De ese eclecticismo, sólo posible de existir bajo la impronta de un músico que supo hacer de la alteridad (genuina) un eje natural de su devenir, estuvieron impregnadas las relaciones humanas, anónimas, de la noche. Magia y mística. Emociones cruzadas y aquellos que suelen mensurar el pasado –recontar sus vidas– a través de las canciones y los discos del Flaco. Un gordo entrecano y cincuentón no pudo contener el grito cuando Invisible puso en órbita “Jugo de lúcuma”. “Pensé que me iba a morir sin volverla a escuchar, loco. Es indescriptible. ¡Yo estaba cuando la tocaron por primera vez! –se sobresaltó–. Ese día no dormí en toda la noche por la adrenalina, y hoy seguro repito.” Sandra, dos butacas más allá, recién cambió lo triste de sus ojos cuando el anfitrión sumaba a Juan del Barrio (otro ex Jade) para retomar una de esas canciones inmortales: “Alma de diamante”. “Me la cantaba mi viejo para hacerme dormir, todas las noches. Me selló el alma. Mirá esa luna...” comentaba, señalando el inmenso satélite amarillento que, a esa altura –once de la noche– asomaba por detrás de la visitante de Vélez, abajo del tablero electrónico.
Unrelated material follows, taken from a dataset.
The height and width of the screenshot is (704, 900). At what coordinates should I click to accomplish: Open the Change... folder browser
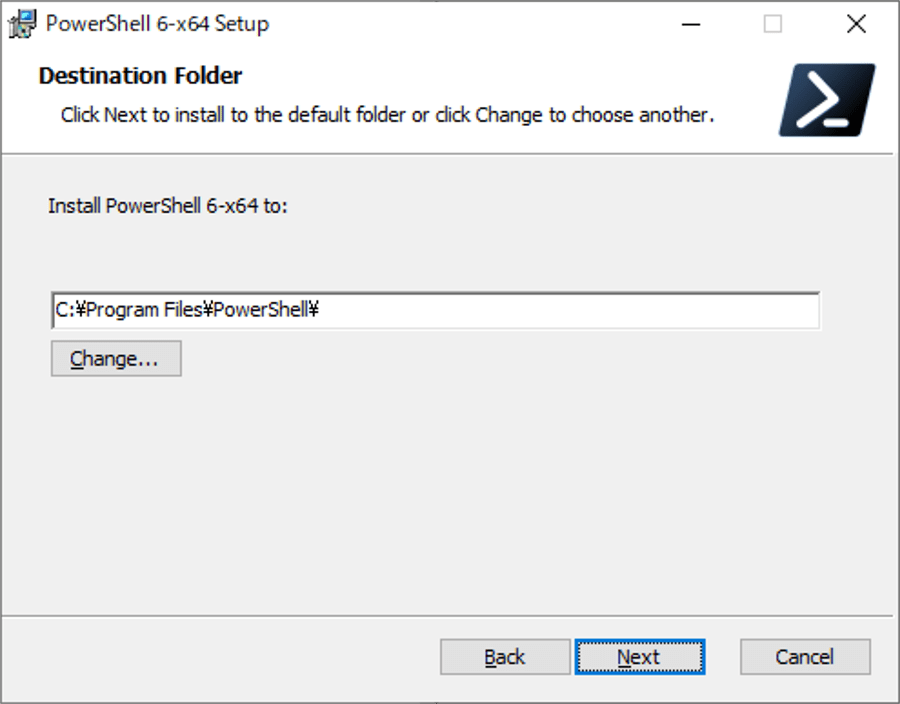pos(117,359)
Flashes y palabras. Reminiscencias. Historias cortas. Alguna que otra lágrima. Uno que, al menos de la boca para afuera, había visto a Almendra en los carnavales del ’70 en este mismo lugar, pero adentro. “Fue la única vez que escuché ‘A estos hombres tristes’ en vivo, antes de hoy. Me parece estar viviendo un sueño”, le dijo a una mujer que, sumergida en el clímax, cantaba la letra entera en voz baja. Otro, parado, medio doblado pero ajeno al dolor, evocaba su debut en recitales con Pescado Rabioso mientras nadie podía sustraerse a la emoción extrema que significaba escuchar “Poseído del alba”. “Lo que hubiese sonado Pescado aquella vez con este sonido”, murmuró desde la platea, donde el sonido llegaba mejor que en la parte de atrás del campo. “Lo que está sonando ahora, boludo”, le aclaró su amigo, trayéndolo al presente de un golpazo. Una chica volaba a través de “Seguir viviendo sin tu amor”; un hippie viejo que clavó la mirada en la estrella más cercana cuando Pescado desempolvó una divina turbación (“Serpiente viaja por la sal”), 40 mil extasiados ante “Post Crucifixión” y una sensación final que conllevaba la misma verdad colectiva que el veredicto de Nancy.